Saudi Arabia’s leading petrochemicals producer Saudi Basic Industries Corporation (Sabic) has announced a 21.6 per cent fall in net profits over the first half of 2015 to SR10.1bn ($2.7bn), compared to the first half of 2014.

The second quarter net profits only decreased by 4.5 per cent to SR6.2bn, compared to the same period last year.

This was a marked improvement on Q1 when net profits plummeted by 39 per cent to SR3.93bn compared to the first quarter of 2014 due to lower oil prices.

The lower profits were due to a fall in the sale price of products, although prices recovered by 20 per cent in the second quarter, acting CEO of Sabic Yousef Abdullah al-Benyan told a press conference in Riyadh.

Sabic increased its second quarter production by 2 per cent due to higher demand, and reduced its operating costs.

Sabic is planning to expand its investment in US shale gas projects through joint ventures, according to local press reports. Al-Benyan announced that Sabic had signed an agreement with Houston-based Enterprise Products Partners, which would allow it access to feedstock for its international projects. Sabic’s crackers in the UK have been converted to use shale gas as feedstock.

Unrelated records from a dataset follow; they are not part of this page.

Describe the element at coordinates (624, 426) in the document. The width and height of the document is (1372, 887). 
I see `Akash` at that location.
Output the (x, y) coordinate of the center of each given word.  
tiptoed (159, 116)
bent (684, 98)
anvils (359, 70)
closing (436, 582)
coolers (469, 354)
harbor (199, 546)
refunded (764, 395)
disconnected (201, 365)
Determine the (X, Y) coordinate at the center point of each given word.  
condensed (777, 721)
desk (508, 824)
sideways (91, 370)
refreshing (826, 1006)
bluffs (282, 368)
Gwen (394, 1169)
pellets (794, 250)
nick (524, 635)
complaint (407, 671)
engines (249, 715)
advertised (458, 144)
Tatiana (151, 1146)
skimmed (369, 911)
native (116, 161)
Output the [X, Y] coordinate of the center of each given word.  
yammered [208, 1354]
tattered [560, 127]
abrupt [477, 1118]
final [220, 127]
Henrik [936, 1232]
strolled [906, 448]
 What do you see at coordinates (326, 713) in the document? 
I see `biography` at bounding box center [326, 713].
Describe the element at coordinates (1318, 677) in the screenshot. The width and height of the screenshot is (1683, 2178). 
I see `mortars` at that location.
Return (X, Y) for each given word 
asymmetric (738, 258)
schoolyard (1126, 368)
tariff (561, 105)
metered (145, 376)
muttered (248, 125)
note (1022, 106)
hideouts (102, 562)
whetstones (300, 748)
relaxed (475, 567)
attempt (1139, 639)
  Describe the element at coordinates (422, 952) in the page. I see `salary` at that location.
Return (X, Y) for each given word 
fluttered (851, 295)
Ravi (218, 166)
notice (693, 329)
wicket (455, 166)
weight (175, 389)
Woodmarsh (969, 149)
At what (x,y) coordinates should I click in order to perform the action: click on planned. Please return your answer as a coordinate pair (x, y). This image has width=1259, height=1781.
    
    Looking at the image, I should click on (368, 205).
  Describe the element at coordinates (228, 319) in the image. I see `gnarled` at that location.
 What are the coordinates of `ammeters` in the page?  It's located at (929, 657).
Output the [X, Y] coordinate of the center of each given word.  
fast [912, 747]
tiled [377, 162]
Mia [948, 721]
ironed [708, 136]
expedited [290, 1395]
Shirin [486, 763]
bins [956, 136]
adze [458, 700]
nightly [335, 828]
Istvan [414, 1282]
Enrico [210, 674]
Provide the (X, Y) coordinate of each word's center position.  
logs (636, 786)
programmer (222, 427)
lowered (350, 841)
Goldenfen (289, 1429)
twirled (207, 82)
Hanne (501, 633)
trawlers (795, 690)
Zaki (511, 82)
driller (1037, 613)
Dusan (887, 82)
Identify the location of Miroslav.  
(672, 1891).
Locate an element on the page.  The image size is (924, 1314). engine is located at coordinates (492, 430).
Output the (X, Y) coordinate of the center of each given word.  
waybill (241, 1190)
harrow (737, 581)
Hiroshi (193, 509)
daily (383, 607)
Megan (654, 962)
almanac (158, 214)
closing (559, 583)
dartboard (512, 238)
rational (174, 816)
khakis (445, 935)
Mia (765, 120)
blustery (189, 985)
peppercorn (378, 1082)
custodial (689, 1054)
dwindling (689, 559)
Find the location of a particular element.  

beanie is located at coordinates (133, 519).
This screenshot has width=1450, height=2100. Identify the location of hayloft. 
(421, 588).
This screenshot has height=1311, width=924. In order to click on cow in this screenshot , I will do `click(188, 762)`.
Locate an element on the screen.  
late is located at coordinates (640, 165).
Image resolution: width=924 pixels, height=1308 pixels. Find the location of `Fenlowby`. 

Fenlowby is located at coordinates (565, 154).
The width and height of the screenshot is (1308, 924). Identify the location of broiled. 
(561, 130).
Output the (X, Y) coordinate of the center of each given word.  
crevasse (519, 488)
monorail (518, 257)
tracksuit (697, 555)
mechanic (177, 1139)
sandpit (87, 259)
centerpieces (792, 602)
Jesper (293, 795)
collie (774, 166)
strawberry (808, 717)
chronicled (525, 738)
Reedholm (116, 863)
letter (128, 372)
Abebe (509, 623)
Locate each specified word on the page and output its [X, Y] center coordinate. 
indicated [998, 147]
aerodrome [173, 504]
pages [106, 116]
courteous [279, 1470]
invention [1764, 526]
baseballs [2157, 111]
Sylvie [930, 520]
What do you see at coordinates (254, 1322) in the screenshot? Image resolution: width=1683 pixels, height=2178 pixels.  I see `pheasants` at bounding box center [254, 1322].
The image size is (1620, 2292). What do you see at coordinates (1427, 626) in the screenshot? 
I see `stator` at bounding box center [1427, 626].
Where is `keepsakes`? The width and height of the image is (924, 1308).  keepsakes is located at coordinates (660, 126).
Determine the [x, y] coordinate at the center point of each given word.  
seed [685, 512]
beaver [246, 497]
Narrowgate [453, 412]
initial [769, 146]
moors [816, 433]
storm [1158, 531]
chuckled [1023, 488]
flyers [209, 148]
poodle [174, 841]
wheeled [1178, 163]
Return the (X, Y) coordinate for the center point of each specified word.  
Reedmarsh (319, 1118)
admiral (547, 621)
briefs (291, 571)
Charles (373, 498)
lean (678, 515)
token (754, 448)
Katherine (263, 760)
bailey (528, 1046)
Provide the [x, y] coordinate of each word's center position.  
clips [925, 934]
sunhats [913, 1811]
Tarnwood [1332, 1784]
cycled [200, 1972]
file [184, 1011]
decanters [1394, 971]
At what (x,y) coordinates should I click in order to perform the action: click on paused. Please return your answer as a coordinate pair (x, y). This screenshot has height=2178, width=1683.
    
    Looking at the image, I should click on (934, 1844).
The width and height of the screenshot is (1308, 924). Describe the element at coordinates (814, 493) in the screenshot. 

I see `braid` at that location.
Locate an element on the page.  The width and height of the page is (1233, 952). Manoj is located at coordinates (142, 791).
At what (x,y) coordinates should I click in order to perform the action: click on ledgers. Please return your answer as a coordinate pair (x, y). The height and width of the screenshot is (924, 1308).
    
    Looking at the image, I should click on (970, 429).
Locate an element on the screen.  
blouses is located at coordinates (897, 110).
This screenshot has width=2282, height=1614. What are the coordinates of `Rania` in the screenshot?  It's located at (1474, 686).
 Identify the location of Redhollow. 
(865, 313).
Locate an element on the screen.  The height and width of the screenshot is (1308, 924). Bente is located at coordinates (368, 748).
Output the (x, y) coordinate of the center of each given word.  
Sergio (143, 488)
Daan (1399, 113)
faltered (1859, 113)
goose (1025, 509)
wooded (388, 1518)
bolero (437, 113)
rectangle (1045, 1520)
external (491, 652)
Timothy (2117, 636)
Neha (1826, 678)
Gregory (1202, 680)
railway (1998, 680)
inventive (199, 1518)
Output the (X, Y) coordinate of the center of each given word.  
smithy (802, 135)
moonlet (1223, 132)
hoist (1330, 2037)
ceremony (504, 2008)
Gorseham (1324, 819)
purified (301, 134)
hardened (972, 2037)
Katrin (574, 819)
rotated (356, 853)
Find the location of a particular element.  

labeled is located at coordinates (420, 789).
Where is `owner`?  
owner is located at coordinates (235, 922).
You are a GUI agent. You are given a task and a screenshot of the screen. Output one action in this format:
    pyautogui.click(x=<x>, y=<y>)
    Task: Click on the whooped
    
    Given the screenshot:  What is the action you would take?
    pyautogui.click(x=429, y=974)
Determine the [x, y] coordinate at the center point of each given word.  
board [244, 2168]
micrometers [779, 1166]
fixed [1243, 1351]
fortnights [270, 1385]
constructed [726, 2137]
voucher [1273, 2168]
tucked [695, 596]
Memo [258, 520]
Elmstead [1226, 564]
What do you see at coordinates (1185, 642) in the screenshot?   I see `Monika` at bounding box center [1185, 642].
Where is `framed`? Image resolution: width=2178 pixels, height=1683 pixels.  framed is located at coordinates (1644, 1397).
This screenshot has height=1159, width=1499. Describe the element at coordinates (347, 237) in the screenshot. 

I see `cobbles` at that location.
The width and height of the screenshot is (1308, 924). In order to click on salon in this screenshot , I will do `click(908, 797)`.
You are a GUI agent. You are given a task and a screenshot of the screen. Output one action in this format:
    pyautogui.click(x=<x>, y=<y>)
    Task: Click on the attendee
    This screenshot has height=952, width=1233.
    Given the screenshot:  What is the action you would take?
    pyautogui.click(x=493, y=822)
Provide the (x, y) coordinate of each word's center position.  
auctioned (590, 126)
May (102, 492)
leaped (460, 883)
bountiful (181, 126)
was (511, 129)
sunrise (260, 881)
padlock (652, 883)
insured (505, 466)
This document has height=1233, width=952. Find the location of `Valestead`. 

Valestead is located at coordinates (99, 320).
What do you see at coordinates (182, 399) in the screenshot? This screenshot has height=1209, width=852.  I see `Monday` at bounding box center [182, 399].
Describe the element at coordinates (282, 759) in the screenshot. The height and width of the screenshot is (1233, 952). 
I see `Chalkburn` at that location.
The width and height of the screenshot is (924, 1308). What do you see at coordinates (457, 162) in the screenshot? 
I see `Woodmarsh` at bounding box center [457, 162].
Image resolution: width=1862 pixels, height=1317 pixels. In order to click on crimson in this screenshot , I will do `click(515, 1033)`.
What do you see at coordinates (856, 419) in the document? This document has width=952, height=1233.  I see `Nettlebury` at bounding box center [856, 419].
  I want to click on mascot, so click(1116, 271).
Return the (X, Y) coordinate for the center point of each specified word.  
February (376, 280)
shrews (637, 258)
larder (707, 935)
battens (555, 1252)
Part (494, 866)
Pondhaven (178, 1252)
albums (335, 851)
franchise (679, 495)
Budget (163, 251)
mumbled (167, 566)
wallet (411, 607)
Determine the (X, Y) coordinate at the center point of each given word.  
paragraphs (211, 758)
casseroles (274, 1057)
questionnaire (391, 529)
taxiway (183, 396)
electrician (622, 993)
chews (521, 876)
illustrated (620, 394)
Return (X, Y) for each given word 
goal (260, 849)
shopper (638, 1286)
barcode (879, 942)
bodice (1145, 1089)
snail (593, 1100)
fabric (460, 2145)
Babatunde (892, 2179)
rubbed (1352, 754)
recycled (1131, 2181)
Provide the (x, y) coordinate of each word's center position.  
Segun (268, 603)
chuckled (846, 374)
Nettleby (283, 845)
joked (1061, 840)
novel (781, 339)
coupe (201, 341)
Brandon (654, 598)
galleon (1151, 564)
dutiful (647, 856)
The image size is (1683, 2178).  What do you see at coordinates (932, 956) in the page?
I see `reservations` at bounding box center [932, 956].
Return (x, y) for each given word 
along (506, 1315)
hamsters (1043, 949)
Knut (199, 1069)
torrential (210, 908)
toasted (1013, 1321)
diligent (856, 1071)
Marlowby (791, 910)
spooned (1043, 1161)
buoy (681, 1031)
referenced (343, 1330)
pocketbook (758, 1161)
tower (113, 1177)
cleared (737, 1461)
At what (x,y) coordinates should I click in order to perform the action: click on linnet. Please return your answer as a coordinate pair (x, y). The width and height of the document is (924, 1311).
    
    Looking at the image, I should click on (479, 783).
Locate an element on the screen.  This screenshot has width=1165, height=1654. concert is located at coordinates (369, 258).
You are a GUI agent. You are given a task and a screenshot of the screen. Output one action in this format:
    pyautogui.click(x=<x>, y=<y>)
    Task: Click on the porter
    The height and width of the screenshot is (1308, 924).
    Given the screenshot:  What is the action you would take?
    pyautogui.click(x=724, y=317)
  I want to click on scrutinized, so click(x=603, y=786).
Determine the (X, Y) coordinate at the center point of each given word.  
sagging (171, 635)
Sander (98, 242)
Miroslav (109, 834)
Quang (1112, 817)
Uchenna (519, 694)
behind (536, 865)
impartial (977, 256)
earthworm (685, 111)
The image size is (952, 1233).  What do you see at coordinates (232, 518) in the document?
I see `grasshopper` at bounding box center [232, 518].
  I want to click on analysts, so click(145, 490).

Within the kingdom, Sabic is yet to publicise its decision on a planned $500m – $800m acrylonitrile plant in Jubail, in joint venture with Technology Partners Japan’s Mitsubishi and Asahi Kasei. Revised financial bids for the 200,000 tonne-a-year (t/y) acrylonitrile plant alongside a 40,000 t/y sodium cyanide facility have been under evaluation since January.